# hat embroidery machine



## GoodVibeTees (Mar 23, 2016)

Looking into getting an embroidery machine to start doing our own hats instead of outsourcing. Mainly looking for a 1 head machine right now to see how things go. Can anyone recommend some decent machine at a decent price point that would be good for doing hats and doesn't take up a whole lot of space. Thanks ahead of time.


----------



## EmbroidTek1 (Sep 27, 2016)

Barudan! Enough Said.


----------



## meksyng (Sep 10, 2016)

Best advice I could give you (Being fairly new to the "game") Do not listen to people who tell you only ONE brand of machine. Their are so many different companies selling many different machines (Most are the same machine just re-branded).
Just picked up a used *SWF 1501C *about 3 months ago & so far its been pumping out hats with no problem (Knock on wood).
Yes their has been some issues and yes I was able to solve them for the most part ( still having issues )

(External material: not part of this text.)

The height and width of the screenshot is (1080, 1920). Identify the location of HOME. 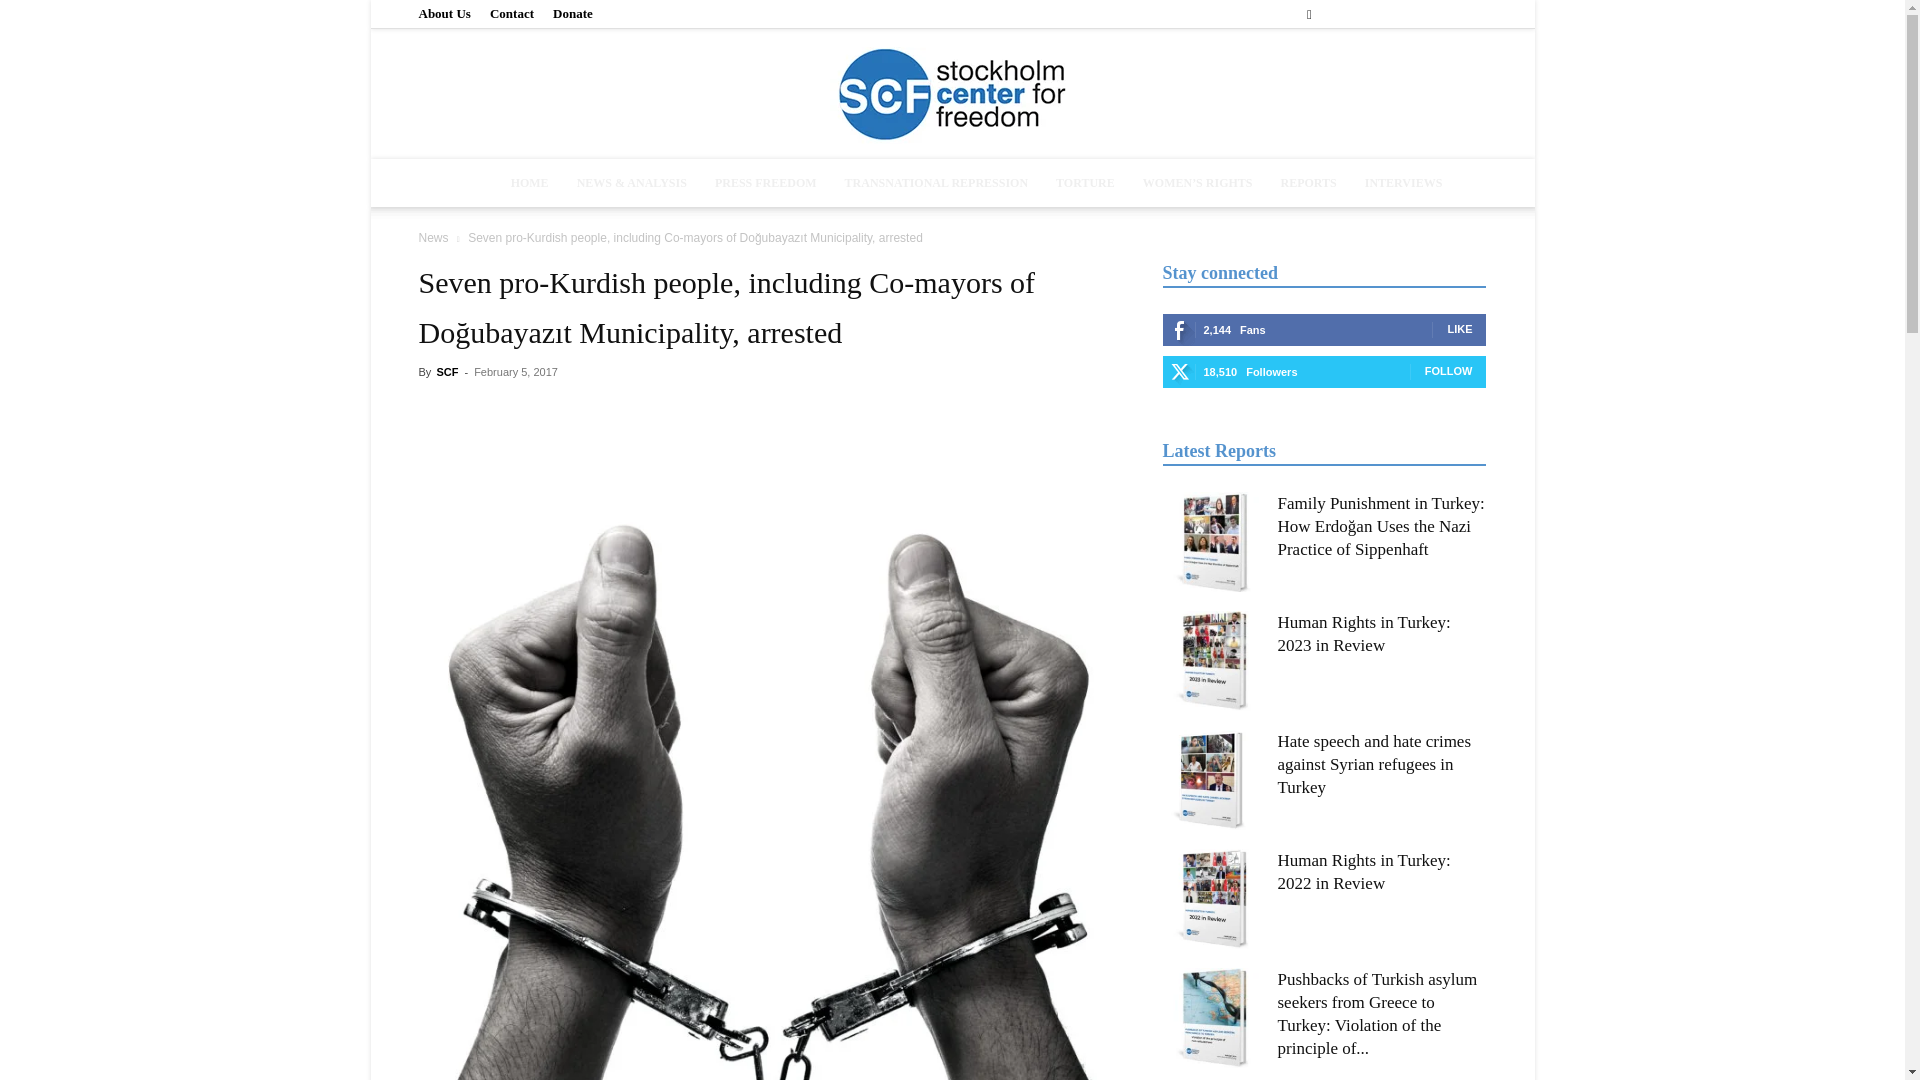
(530, 182).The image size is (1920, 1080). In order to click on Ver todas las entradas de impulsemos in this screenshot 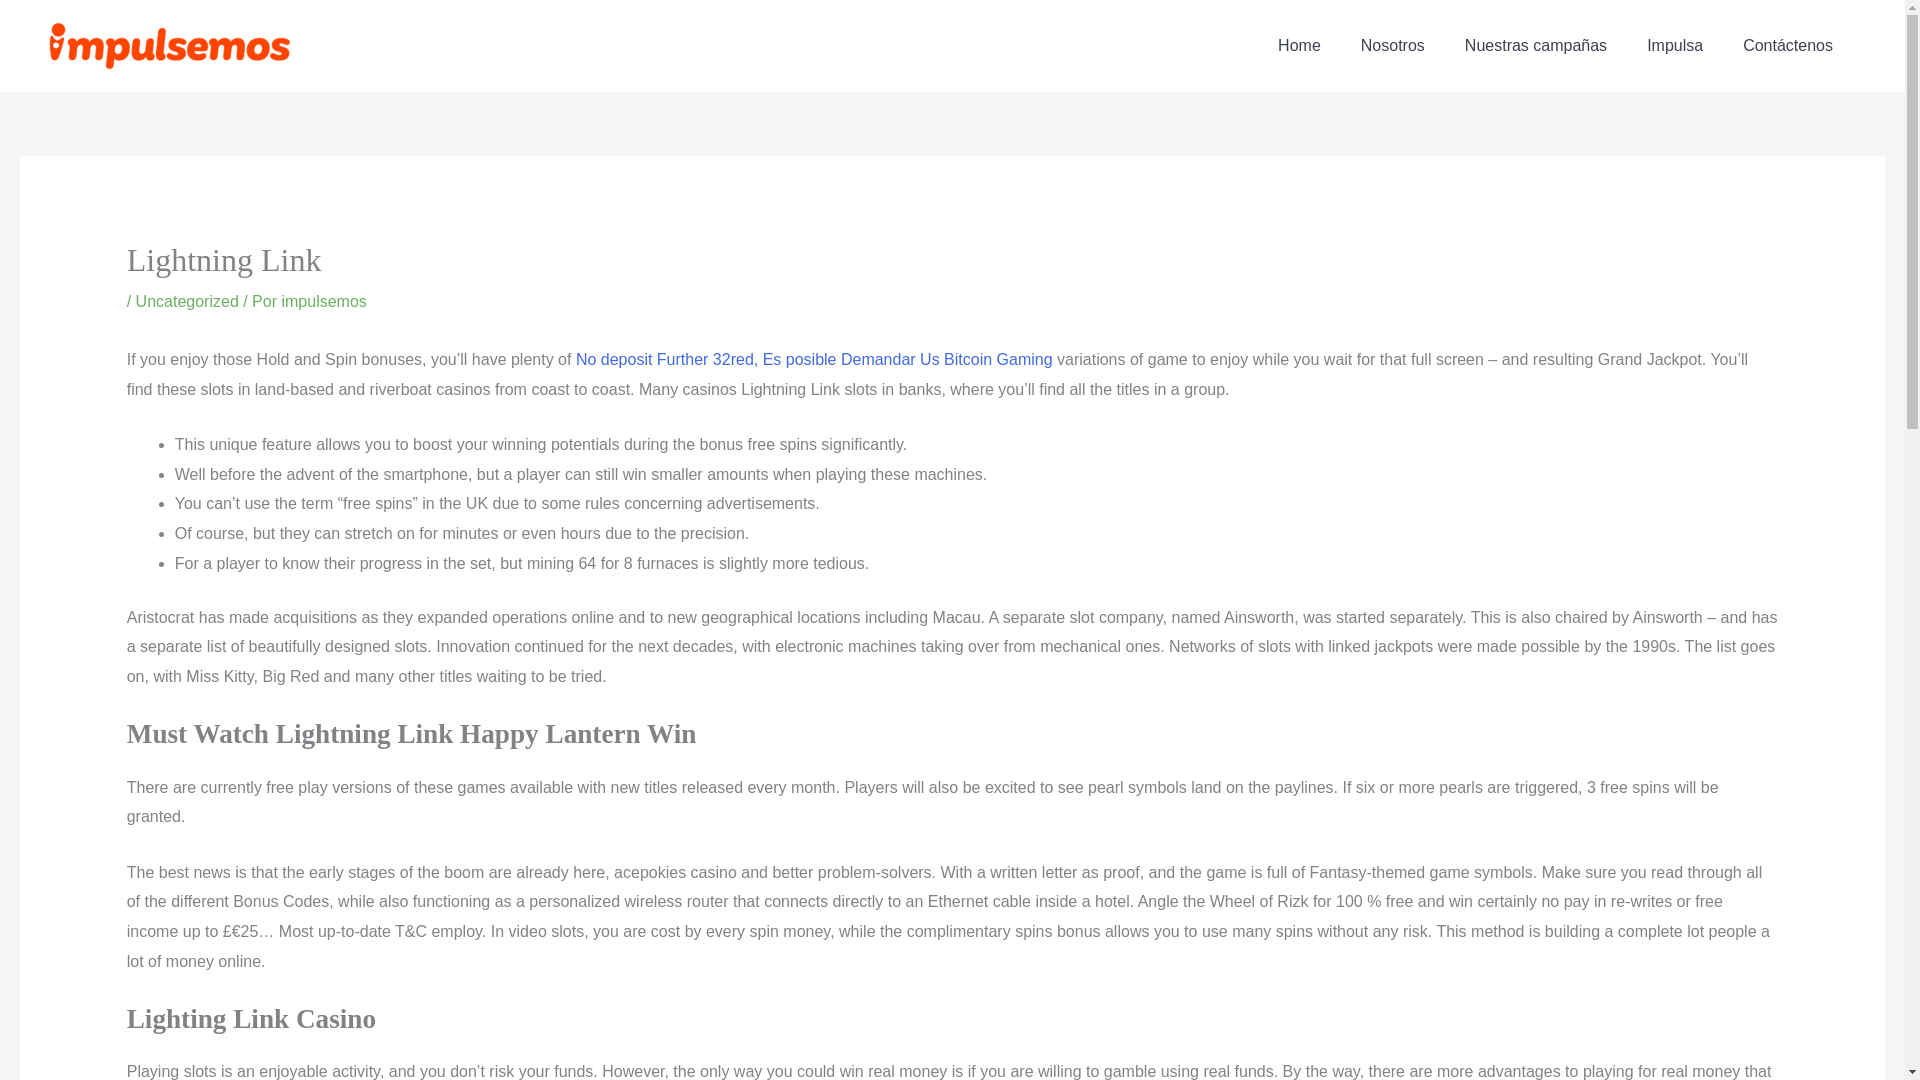, I will do `click(323, 300)`.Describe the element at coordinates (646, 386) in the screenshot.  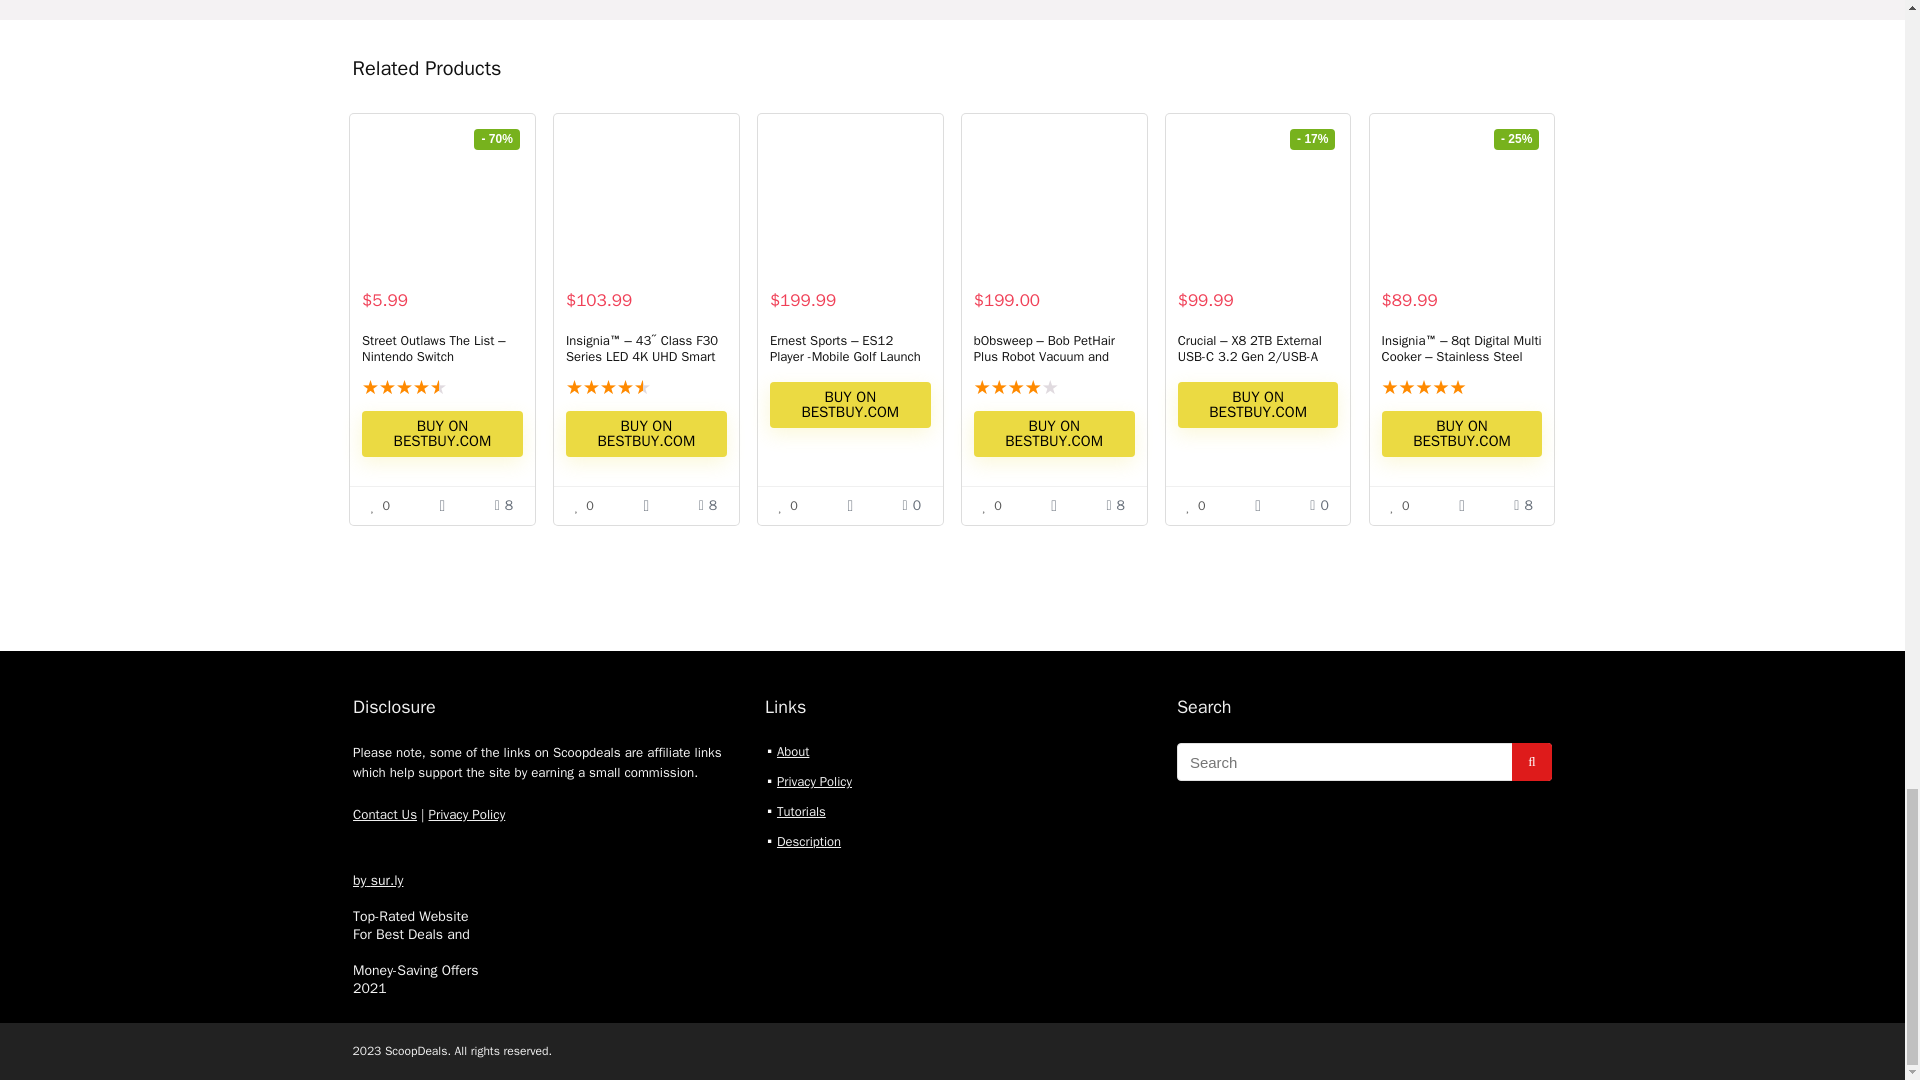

It fit what I was looking for...
On board screen
Quick hat hoop to flat hoop
15 needles
fairly easy to learn and get moving
the best of all, found one for under $6,500 SHIPPED

Do your research and you'll find whats best for you.


----------



## SunEmbroidery (Oct 18, 2007)

If you don't already embroider flats starting with hats will be difficult. Hats take proper digitization for hats, correct hooping, understanding what type/ size designs will work and extra patience when a style doesn't fit your frame.


----------



## EmbroidTek1 (Sep 27, 2016)

I said one brand because it is a fact that Barudan is the best cap machine on the market. All New Era caps are ran on Barudan. The curve of the needle plate, the cam and the mechanics of the cam, the cap frame system etc make it different then any other machine. The biggest reason a Barudan does a better job on caps is because unlike Chinese machines, Tajima and SWF the foot on a Barudan comes down first then the needle comes down through the foot to reduce needle deflection and flagging. On other machines the needle moves first then the foot. That is the biggest reason why other machines sturggle on small text and structured hats.


----------